In each section, at least one pictorial work is exhibited in which the decoration of the fabric under examination is proposed, this choice is interesting and leads the visitor to look at the work with new eyes and in a different way from the usual one, looking for the decorative detail of the fabric in a continuous comparison between real fabrics and paintings.

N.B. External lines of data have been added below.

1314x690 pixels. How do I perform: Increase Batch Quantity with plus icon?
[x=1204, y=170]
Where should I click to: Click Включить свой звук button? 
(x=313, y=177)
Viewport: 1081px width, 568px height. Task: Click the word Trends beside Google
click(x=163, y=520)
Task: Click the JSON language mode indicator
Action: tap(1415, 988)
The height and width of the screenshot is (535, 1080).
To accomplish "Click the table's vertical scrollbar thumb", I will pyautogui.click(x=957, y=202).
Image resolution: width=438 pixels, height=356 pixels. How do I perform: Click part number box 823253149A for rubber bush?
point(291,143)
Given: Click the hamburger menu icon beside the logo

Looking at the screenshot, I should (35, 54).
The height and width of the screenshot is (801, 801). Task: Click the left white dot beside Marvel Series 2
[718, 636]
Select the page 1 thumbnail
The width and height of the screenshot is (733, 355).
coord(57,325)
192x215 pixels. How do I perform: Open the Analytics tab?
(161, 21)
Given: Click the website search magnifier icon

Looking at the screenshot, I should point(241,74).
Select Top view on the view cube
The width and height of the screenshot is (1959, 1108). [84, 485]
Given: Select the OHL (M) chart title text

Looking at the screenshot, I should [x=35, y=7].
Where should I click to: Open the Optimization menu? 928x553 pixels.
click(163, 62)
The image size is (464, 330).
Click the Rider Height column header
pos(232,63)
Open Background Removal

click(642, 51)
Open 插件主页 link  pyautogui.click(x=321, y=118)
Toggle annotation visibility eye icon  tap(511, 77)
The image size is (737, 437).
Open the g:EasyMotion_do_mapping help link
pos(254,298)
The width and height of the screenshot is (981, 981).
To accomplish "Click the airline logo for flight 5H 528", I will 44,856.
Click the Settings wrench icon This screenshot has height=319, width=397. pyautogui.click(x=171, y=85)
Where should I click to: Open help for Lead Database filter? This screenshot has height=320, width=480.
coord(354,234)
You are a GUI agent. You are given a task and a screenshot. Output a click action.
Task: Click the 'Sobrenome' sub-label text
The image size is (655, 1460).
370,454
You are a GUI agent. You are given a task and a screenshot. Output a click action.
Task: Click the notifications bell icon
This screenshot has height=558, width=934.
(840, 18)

Blue is the color that acts as a guiding thread for the entire exhibition. In fact, they chose to use this color for the walls, in strict reference to the fabrics displayed with lots of decorations with animals and symbols, just as blue is all the material didactic present. The captions are placed close to the work and clearly visible while the explanatory panels written in two languages, one for each room, are perhaps too short for the visitor who approaches for the first time with this topic, making it easier to understand the context that revolves around the exhibited works but failing to create a real linear path.

At the end of the path we find the section dedicated to velvets and also, in a position of honor to greet the visitor on his journey through the world of twentieth and fourteenth century fabrics, the beautiful piviale preserved in the Bargello Museum which documents the lavish and the richness and the importance reached by the city of Florence in this field during the fifteenth century.